Dior kicked off Paris Fashion Week with its autumn/winter 2023 show, and while guests may have come for the clothes, they left mesmerised by a twinkling, floating, floral installation that filled the inside of the show venue. Created by the Portuguese artist Joana Vasconcelos, the dreamlike work—titled Valkyrie Miss Dior—took six months to design and build.
The fabric installation was created site-specific, to precisely fit the dimensions of “the box” as Vasconcelos calls it, referring to the vast show space that Dior erected specifically for the occasion in the Jardin des Tuilleries. A feat of architectural engineering, the work required extensive planning and was woven, crocheted and sewn in separate parts before being assembled together in situ, the fabrics fitting over the top of giant inflatables that gently swayed when brushed against.
The sprawling, hovering centrepiece was crafted from archive Dior fabrics, and inspired by flowers—a theme which was also present throughout Maria Grazia Chiuri’s collection.
“It’s like the jewel in the box,” Vasconcelos tells us of her set design. “It’s also related to Catherine Dior, who was the sister of Christian Dior, and who was part of the beginning of the brand.” Grazia Chiuri also cited Catherine Dior as a muse for her designs this season, referring to her as an “extraordinary woman” with an “independent spirit”, who famously grew and sold flowers as a sign of hope in post-war France.

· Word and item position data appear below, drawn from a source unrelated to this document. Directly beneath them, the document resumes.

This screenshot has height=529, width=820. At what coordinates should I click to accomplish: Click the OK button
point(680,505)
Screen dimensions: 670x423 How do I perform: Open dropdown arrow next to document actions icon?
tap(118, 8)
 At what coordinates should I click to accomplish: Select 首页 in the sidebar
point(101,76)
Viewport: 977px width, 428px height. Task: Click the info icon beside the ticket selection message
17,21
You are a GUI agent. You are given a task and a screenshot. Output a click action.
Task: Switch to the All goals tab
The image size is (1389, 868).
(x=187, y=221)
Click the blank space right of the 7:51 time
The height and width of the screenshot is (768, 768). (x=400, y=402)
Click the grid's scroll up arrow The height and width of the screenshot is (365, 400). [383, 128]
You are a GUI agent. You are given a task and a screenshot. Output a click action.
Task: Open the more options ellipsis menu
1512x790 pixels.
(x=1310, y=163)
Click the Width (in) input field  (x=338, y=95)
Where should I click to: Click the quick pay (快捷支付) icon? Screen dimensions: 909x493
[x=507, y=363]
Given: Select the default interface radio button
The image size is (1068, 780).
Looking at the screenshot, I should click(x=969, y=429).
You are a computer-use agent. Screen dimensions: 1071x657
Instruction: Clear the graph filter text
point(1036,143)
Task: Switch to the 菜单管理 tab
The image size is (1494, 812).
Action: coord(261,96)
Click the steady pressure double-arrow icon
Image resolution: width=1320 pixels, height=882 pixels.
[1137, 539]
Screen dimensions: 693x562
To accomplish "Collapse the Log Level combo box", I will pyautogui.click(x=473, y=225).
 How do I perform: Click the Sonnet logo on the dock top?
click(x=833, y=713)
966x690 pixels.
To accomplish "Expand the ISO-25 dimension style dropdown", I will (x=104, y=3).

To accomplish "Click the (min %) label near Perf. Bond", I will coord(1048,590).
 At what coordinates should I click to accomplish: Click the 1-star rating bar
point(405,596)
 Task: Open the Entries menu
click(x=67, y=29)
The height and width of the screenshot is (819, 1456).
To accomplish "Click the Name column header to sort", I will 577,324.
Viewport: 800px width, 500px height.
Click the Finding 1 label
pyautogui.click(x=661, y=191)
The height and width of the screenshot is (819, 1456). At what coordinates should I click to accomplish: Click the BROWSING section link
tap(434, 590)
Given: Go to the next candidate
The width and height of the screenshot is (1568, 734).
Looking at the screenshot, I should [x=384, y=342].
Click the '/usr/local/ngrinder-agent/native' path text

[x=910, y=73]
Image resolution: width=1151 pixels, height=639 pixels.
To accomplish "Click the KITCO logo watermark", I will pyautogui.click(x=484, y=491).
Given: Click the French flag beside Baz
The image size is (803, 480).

“We wanted to pay homage to her,” Vasconcelos continues. “To create this idea of a floral world, a natural world, but at the same time a technological one," the latter achieved through thousands of twinkling LED lights which were woven into the fabrics, glowing and dimming throughout the show. “They are like magical flowers from another dimension.” She designed floral benches to sit underneath the installation, allowing ticket holders to feel a part of the piece, while the models weaved around them and it on the catwalk. (“It’s like its coming alive,” she says, of the human-artwork interaction).
While a master of many artistic mediums, Vasconcelos has been practicing this large-scale woven art style for more than 15 years. “It’s a body of work within my work,” she explains. “It’s related to fabric, to fashion, to craft… I’ve been working with fashion (brands and designers) since the beginning of my career but to create something that’s so intimately connected with the collection is very unique. It's a once in a lifetime experience. You don’t ever repeat something like this.”
The artist describes herself as being part of the Dior family, having collaborated with the house on previous – far smaller in scale – projects, and says that this project was a natural fit. “I’m connected to this family,” she tells me. “I adapted to (Maria Grazia Chiuri’s) way of thinking—keeping her concept—but it was my interpretation of it. I hope (it makes people feel) happy.”
With fashion brands increasingly experimenting with the digital—when it comes to showing, selling and marketing their designs—the relevance of catwalk shows has been questioned, and whether there is a place for them in a post-pandemic world. But Vasconcelos argues that nothing compares to the immersive experience of seeing a show (whether art or fashion) live; there is no substitute for creating that electric sense of theatre. “Of course it’s wonderful to see it on screen and in pictures, but to be here, to have the experience…it’s a magical moment.”